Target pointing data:
=======

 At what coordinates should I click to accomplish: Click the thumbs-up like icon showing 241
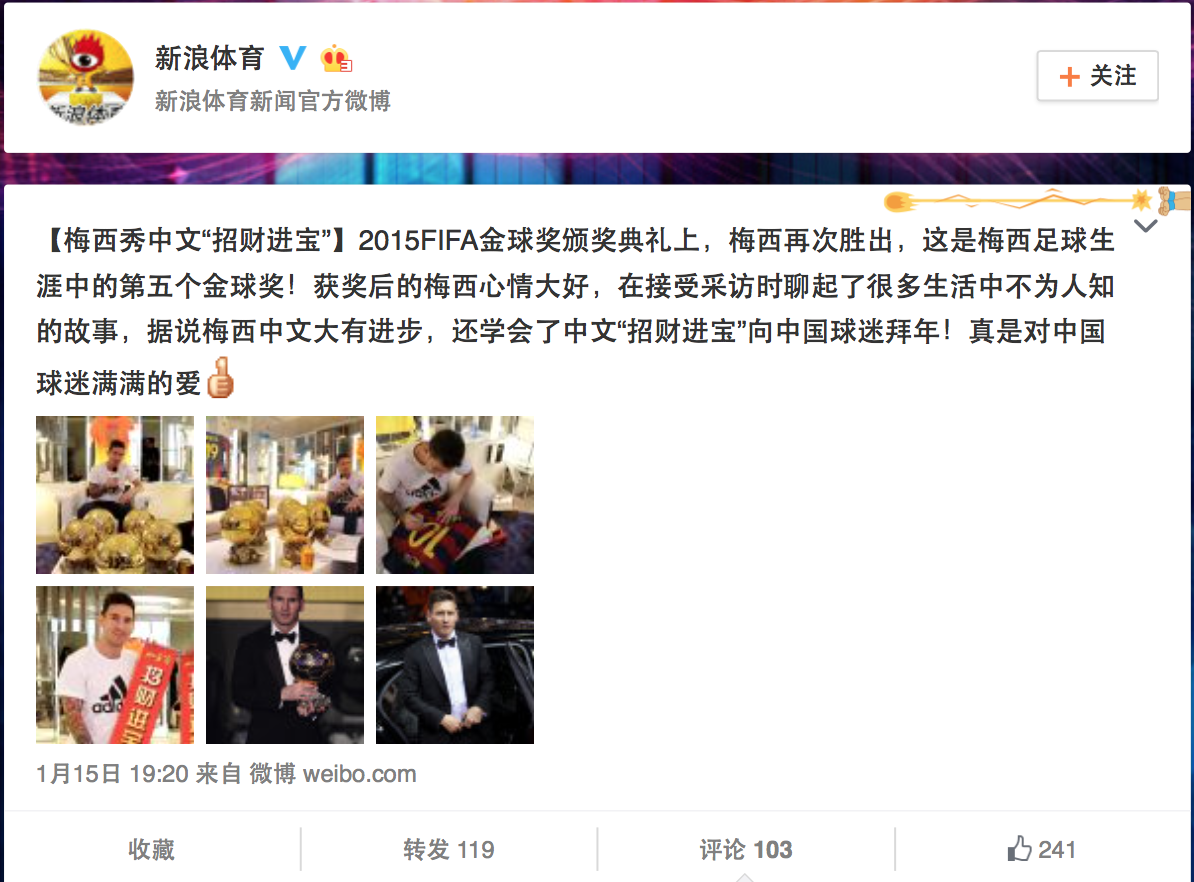(x=1020, y=848)
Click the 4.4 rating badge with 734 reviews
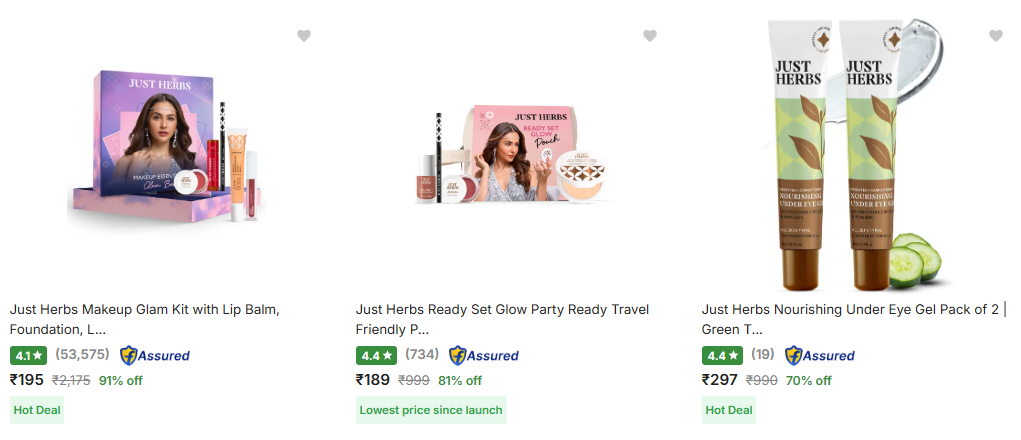The image size is (1021, 440). tap(374, 355)
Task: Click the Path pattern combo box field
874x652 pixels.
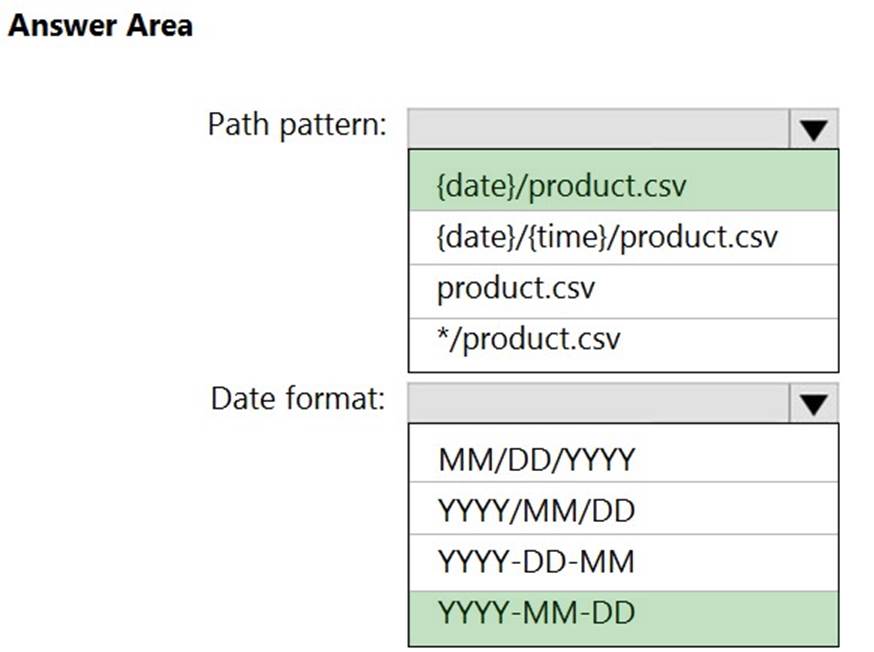Action: click(599, 129)
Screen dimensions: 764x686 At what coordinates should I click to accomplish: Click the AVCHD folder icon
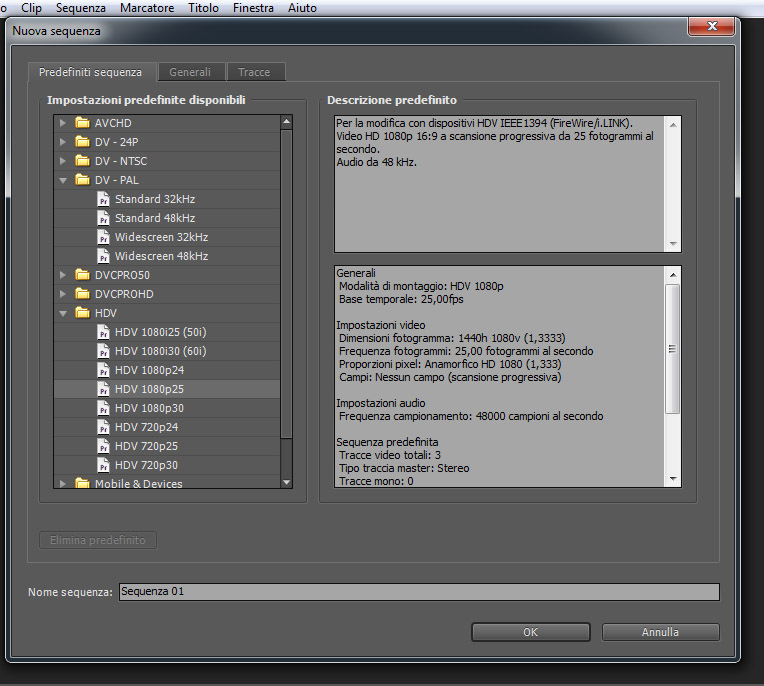[x=82, y=122]
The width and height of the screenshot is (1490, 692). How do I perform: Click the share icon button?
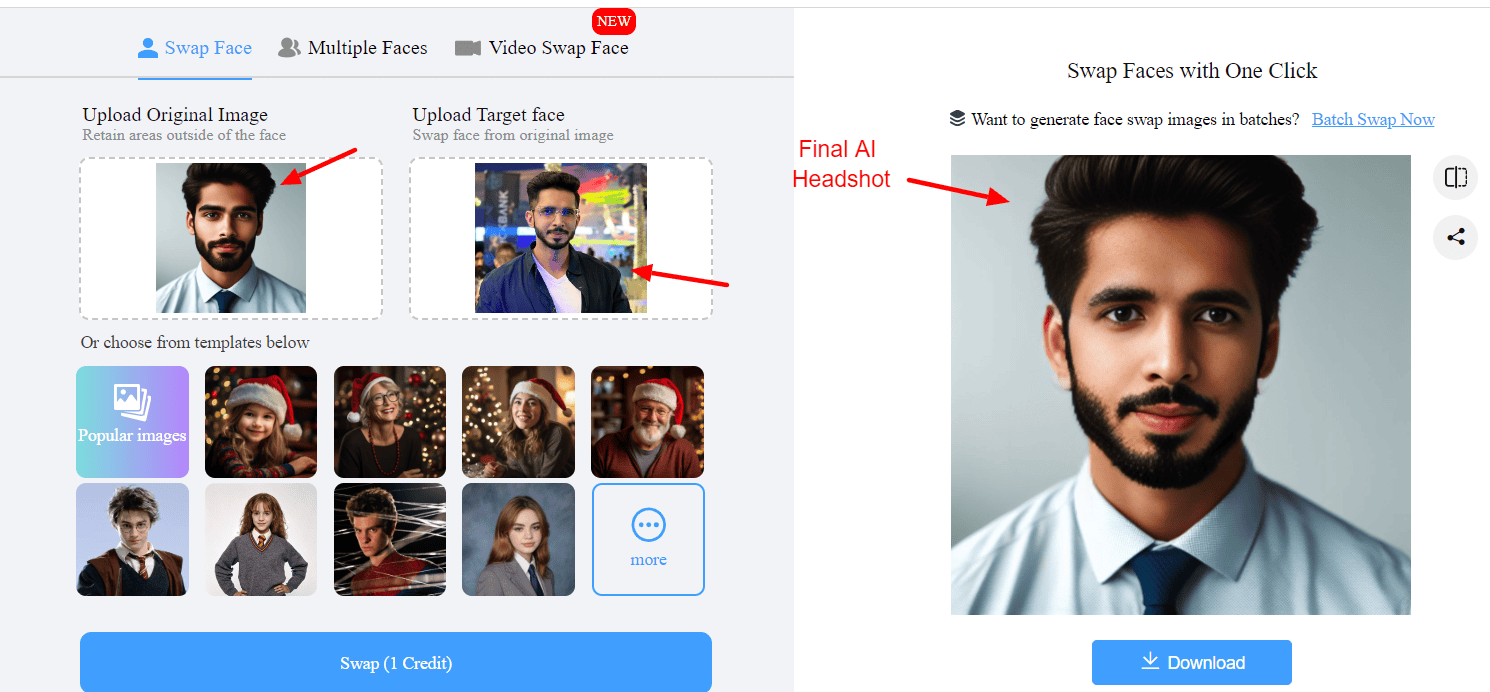[x=1455, y=238]
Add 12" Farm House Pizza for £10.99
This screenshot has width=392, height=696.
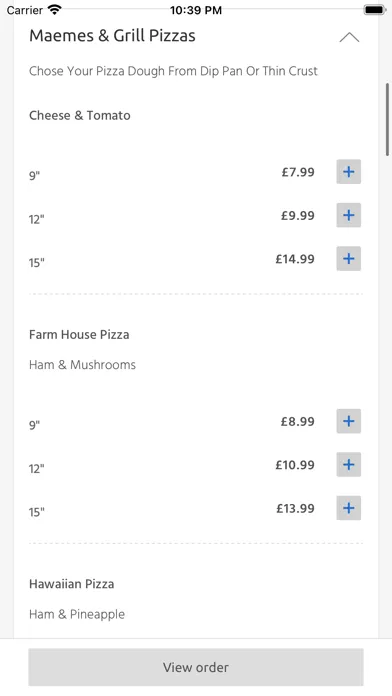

=======

AIM OF THE TASK: Rewrite the lines from the one containing "The width and" through the last line, substituting "bookmark icon" for "share icon" and keeping everything else the same. Omit the pictures.

RESPONSE TO THIS TASK:
The width and height of the screenshot is (1490, 692). How do I perform: Click the bookmark icon button?
[x=1455, y=238]
Add 12" Farm House Pizza for £10.99
This screenshot has width=392, height=696.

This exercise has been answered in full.